One of the biggest things I’d love for people to understand is that introversion and extroversion do play a role in what we enjoy, or what we find fun in life, and so creating awareness of this topic is very important.
Because they have higher thresholds of stimulation, extroverts lean towards varied, high-intensity modalities in exercise, with constantly shifting movements and high-paced programming.
Combine this with social factors of team-training, small-group, or group fitness and you have a recipe for success for those who self-identify as extroverts.
Although we have to be careful not to generalise too much, the opposite can be said for introverts. Over-stimulation is going to turn them off. They prefer workouts where they know what’s coming or can anticipate shifts.
They prefer longer sets of a movement and some argue they enjoy the melodic and pace-oriented setting of a group class set to music, which moves with the beat.

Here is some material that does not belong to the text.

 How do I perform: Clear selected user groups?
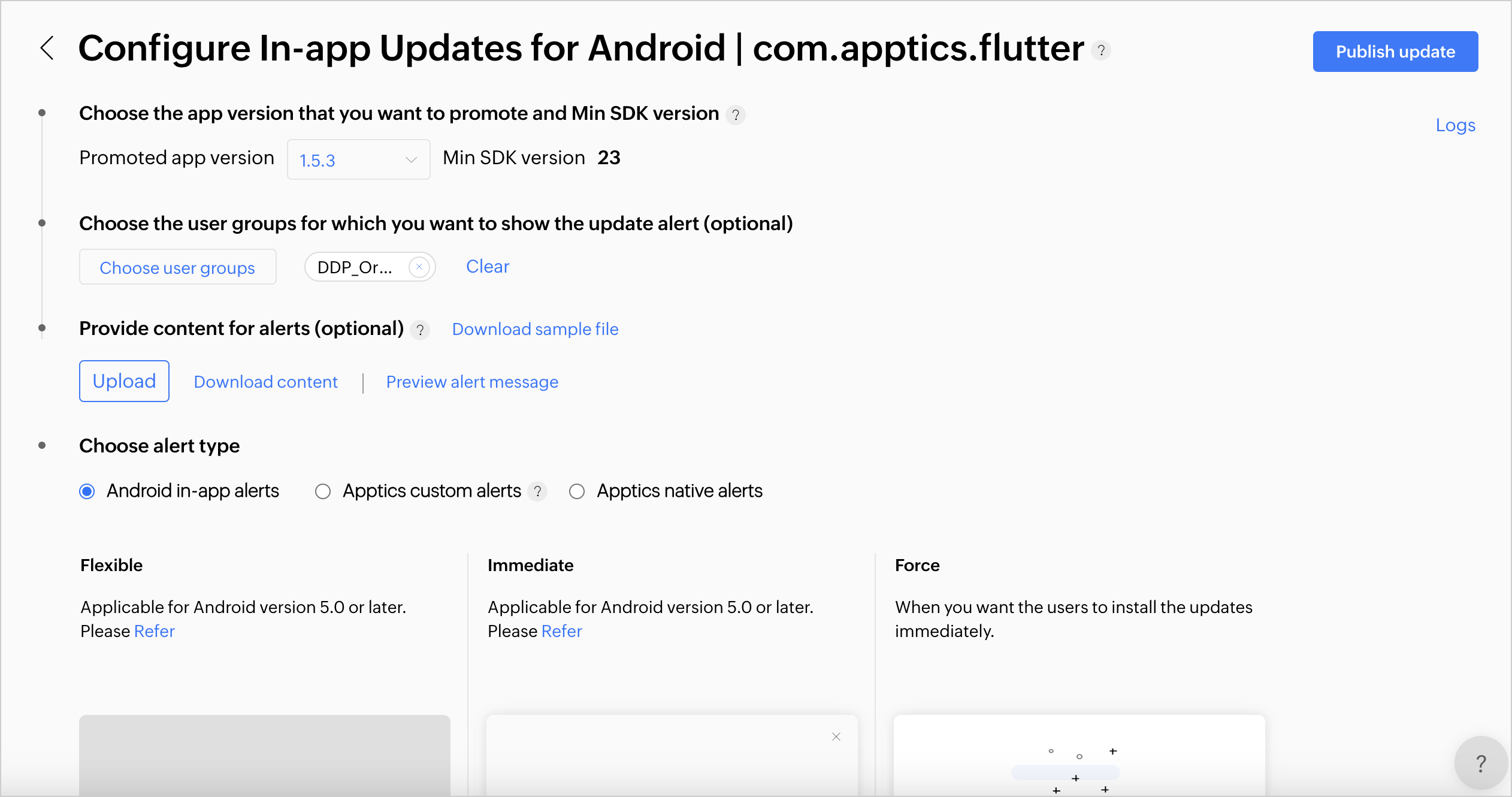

It’s hypothesised that the rhythm of the music gives them control in the workout in terms of tempos.
"Introversion and extroversion do play
a role in what we enjoy, or what we find fun in life, and so creating awareness of this topic is very important"
In a group exercise setting, we can appeal to extroverts through higher intensity and variability, combine that with high-paced music and possibly programming which prefers various pyramids, ladders and AMRAPS.

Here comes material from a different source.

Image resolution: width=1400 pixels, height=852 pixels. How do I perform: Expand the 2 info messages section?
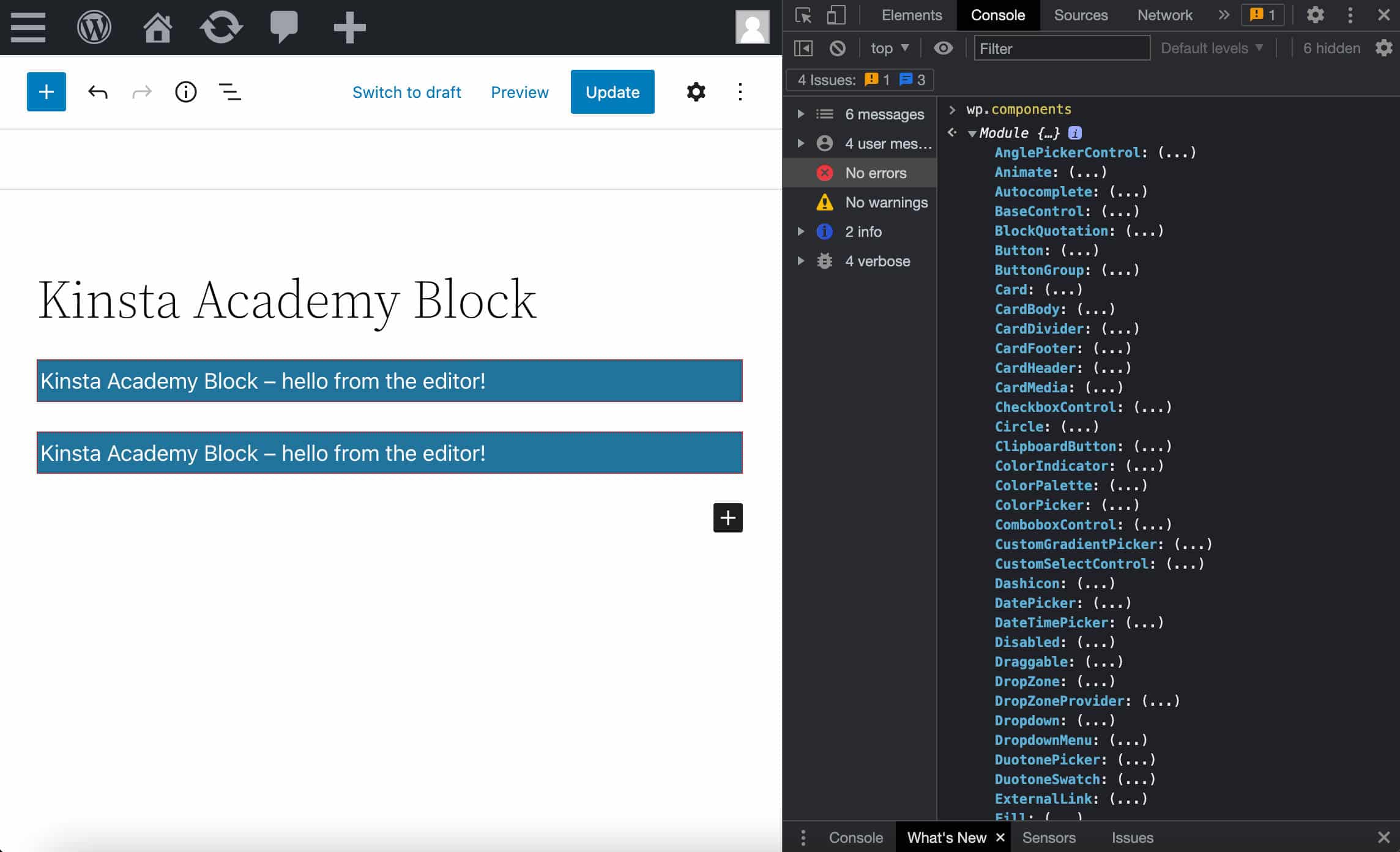[x=800, y=232]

Introverts, on the other hand, are going to feel more secure working out in a group fitness setting where the stimulation factors are controlled and where the workout is somewhat isolated, even, independent and non-competitive.
To appeal to both groups, each day you should include a variety of classes which maximise the combination of formats and instructors across the board, with a welcoming, inclusive, and fun atmosphere which makes people want to be there.